Yes, it is arrogant and it is arrogant for a good reason. You just don't want to understand. There are about 120 postings in this thread and in every second posting Piru repeats that chip memory is chip memory for a reason and programs allocate chip memory for that reason. Things allocated in chip memory belong into chip memory. Things allocated in chip memory belong into chip memory because the chips need access to it. You cannot define fake chip memory because the custom chips don't have access to faked chip memory. You cannot define chip memory outside of the address space of the custom chips because memory outside of the address space of the custom chips is no chip memory.
if i had 2megs chip and some "chip" all the stuff the custom chips need: screens stensil etc could concevably fit in the 2megs with the program that is requesting chip ram going into "chip" and still working. dpaint is modular so if you use a function like 3d rotations and stuff it loads that into ram. if it needs chip it could possibly use "chip"

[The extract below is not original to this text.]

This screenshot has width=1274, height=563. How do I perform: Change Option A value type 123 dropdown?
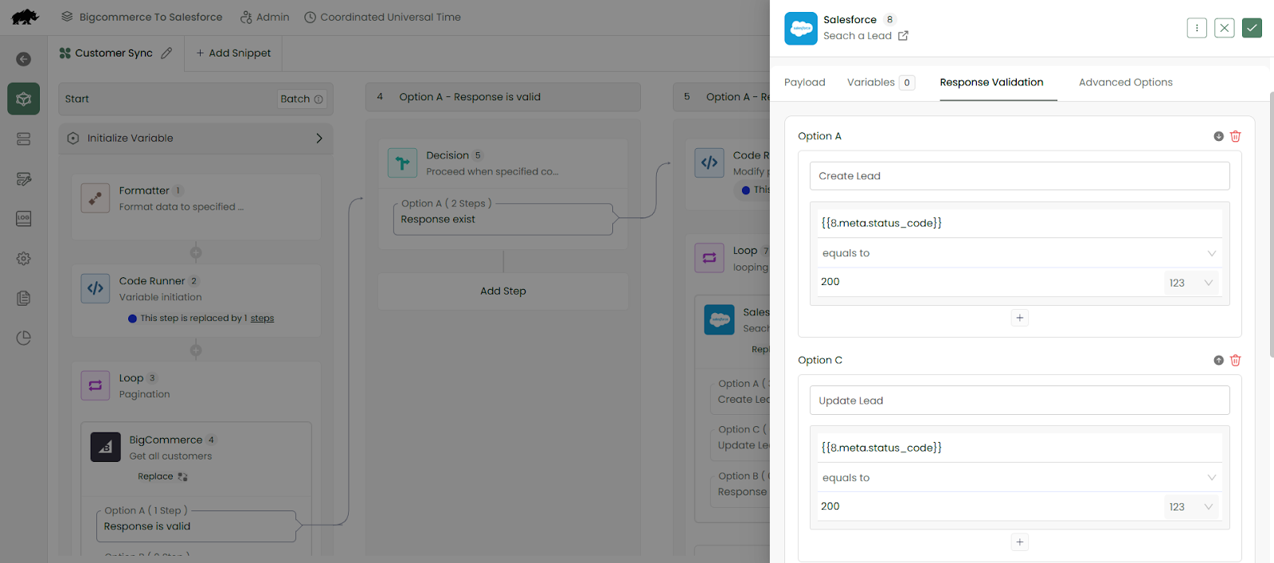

So what is the difference between '"chip"' and 'fast' ? If anything DPaint allocates in 'chip' could go into '"chip"', why shouldn't it go into 'fast' ? The only difference between 'chip' and 'fast' is that 'fast' cannot be accessed by the custom chip. So what is the difference between '"chip"' and 'fast' ?
DPaint allocates as much as possible into 'fast'. Everything else goes into 'chip'. Neither 'fast' nor '"chip"' will do, it needs to be 'chip'. Because the custom chips need to access it.

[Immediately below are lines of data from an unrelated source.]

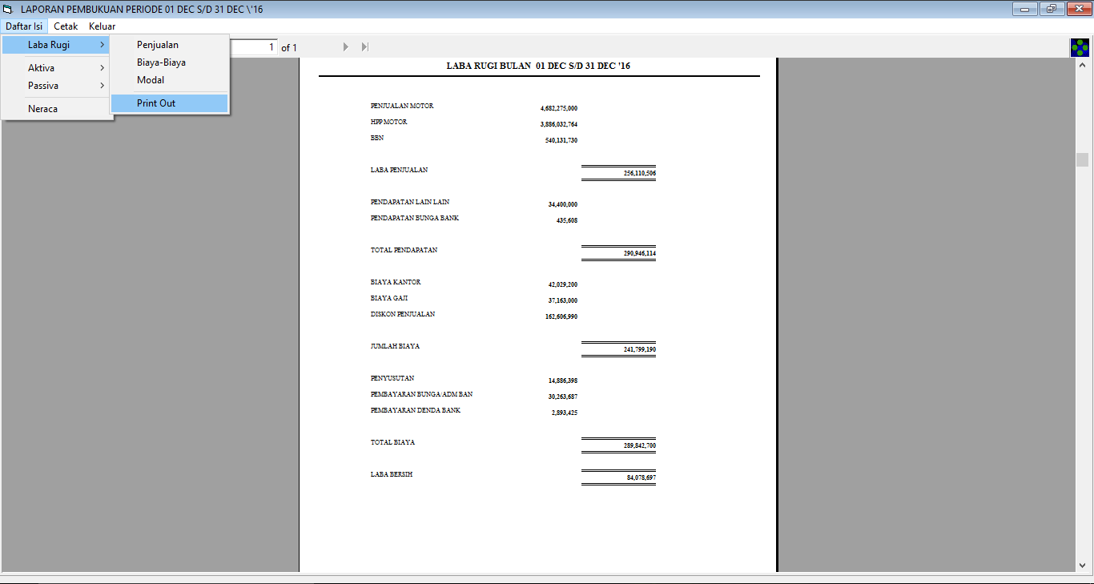Image resolution: width=1094 pixels, height=584 pixels.
Task: Restore down the report window
Action: pyautogui.click(x=1051, y=10)
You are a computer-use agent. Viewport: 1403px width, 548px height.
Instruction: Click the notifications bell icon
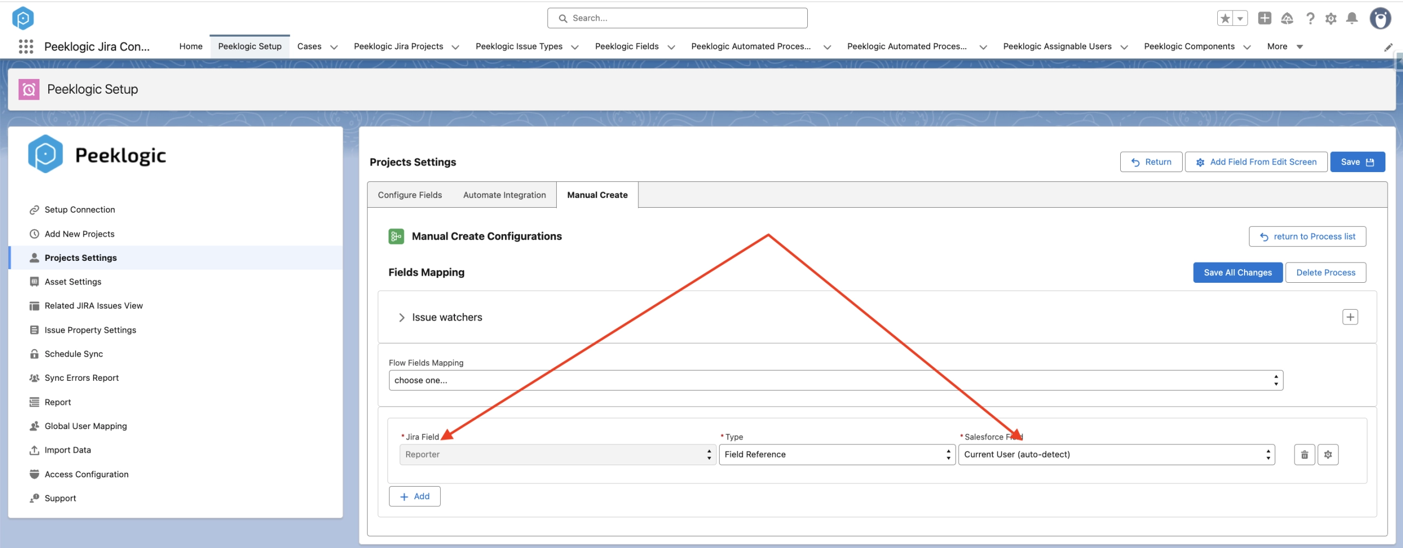pos(1352,19)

You give screens, stencils, animation controls etc. as examples. These are all either displayed (which needs 'chip', not '"chip"') or ready to be copied into the graphics buffer (using the Blitter which is a custom chip which needs 'chip', not '"chip"').
I don't get your point. There is either chip memory or non-chip memory. You cannot have "chip memory that is no chip memory". (Remember: chip memory is the memory accessible by the custom chips.)